Mugge et al. [8] showed, in a subgroup of patients who had repeated biopsies (7 patients, 48 biopsies), uNCR significantly rose by 99% during episodes of rejection with higher values for higher degrees of rejection. In our study we have 3 patients with repeated biopsies so cannot reliably assess this. From our data, we found no apparent indication that higher grades of rejection associate with increased uNCR (Table 4), though we acknowledge this is limited by low numbers. Similarly, we found no intra-patient thresholds for rejection.

Another potential difference between the present and earlier studies relates to drug effects on urinary nitrate. In this study 85% of our patient group are taking Tacrolimus with or without mycophenolate mofetil (MMF). It has been shown in animal studies that tacrolimus itself can cause a reduction in NO by reduction in endothelial nitric oxide synthase (eNOS) [12] as well as iNOS. MMF has been shown to have a similar effect [13]. Such a reduction in NO synthesis would be expected to reduce urinary nitrate. Given that tacrolimus could reduce iNOS expression, the enzyme used to generate NO during inflammation, it is possible that tacrolimus treatment contributes to that lack of rise in urinary nitrate in transplant rejection. Although the immunosuppression regime is not stated within Smith et al’s study [4], tacrolimus was only approved by the US Food and Drug Administration for prevention of renal transplant rejection in 1997 [20], a year after Smith et al’s [4] original study was published.
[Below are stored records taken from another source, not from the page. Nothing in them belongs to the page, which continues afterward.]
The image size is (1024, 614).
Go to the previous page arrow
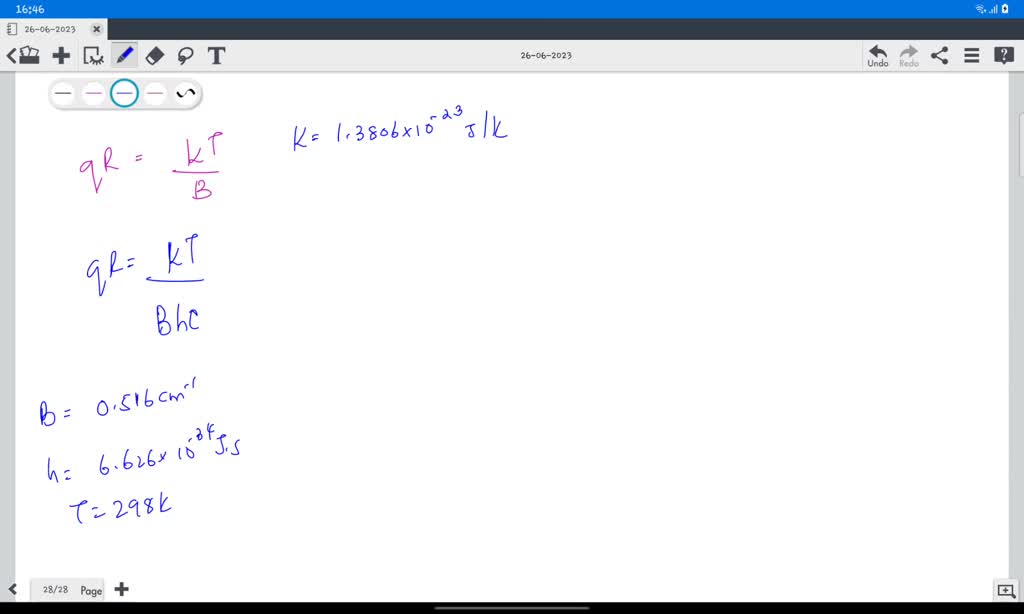[13, 590]
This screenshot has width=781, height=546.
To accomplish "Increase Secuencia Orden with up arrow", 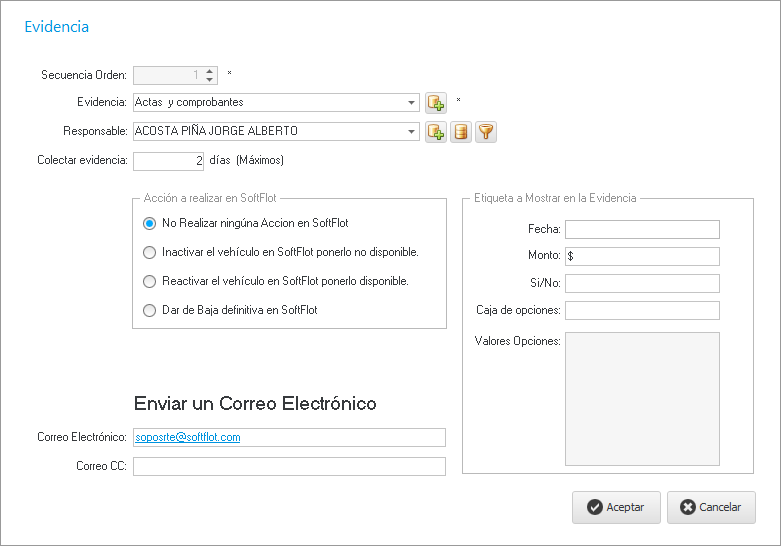I will [209, 70].
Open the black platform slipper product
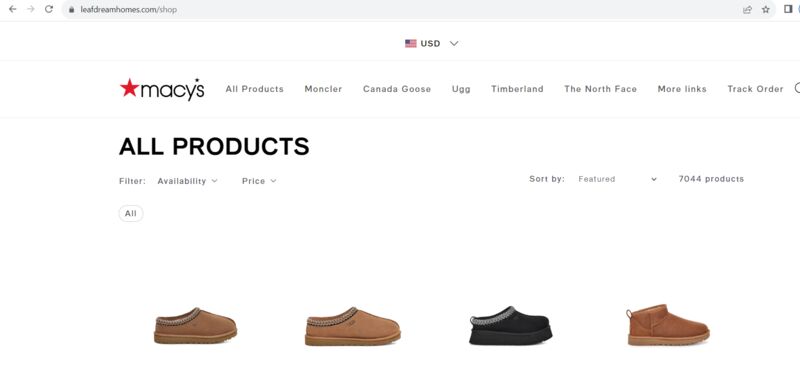The image size is (800, 382). pos(510,325)
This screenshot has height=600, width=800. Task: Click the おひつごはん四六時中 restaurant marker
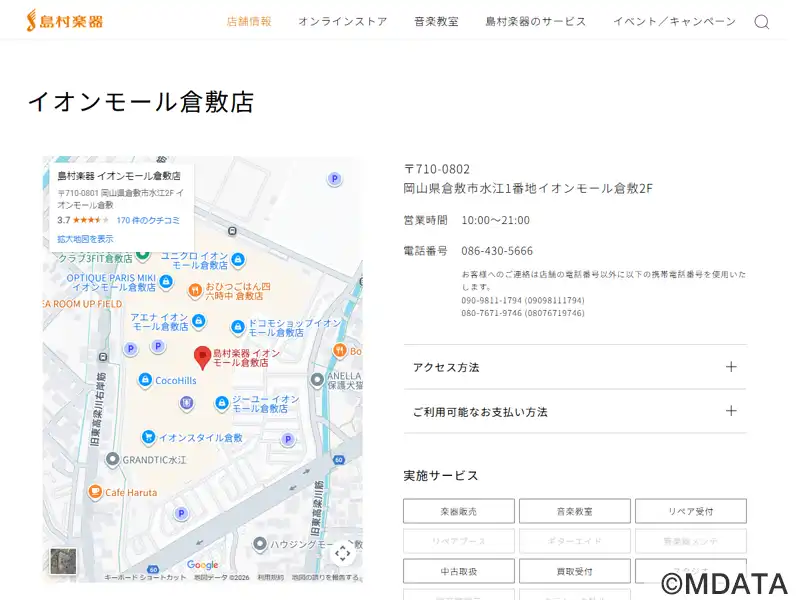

In Smith et al’s [5] second study the use of ciclosporin is mentioned but not tacrolimus. The difference in the use of tacrolimus in the present and previous studies may contribute to the urinary nitrate concentrations being lower in our patients.

There are other important differences between our study and previous works. In the first Smith et al. [4] study, all of the patients were hospitalised and in the second [5] all samples were given within 90 days of transplantation. These circumstances are different to that of the well outpatient setting used in our study and may be associated with states of increased inflammation and increased iNOS expression.

Finally, at 55 years the mean age of our patient group is older than both Smith et al. [4, 5] and Mugge et al’s [8] studies (45, 45, 49 respectively). Given the age difference it is more likely that this is a more co-morbid population and represents the more liberal approach to transplantation in the U.K. now compared with the 1990’s. Disease states such as hypertension and cardiovascular disease as well as inflammatory conditions could all be affecting iNOS expression and nitrate concentrations. In addition, it has previously been shown that eNOS diminishes with age [21, 22]. It is not clear whether this would be clinically relevant in inflammatory states such as transplant rejection.

Our data have to be considered in context of its limitations. The number with biopsy proven rejection is small at 15. Furthermore, the most common Banff rejection grade diagnosed is borderline (7 cases) with few displaying more advanced stages of rejection (Table 4). The earliest that a patient was recruited post transplantation was day 6 and therefore we have no data from D0–5 post renal transplantation.

In summary, we have measured urinary nitrate concentration in renal transplant recipients using a method which could be applied to the clinically urgent setting of transplant rejection. In contrast to historical studies we have shown urinary nitrate concentration is not a useful biomarker for renal transplant rejection.

Conclusion

Measurement of urinary nitrate concentration does not assist in the diagnosis of renal transplant rejection. Research should continue to focus on other more promising biomarkers to support the decision-making process around the earlier diagnosis of kidney transplant rejection.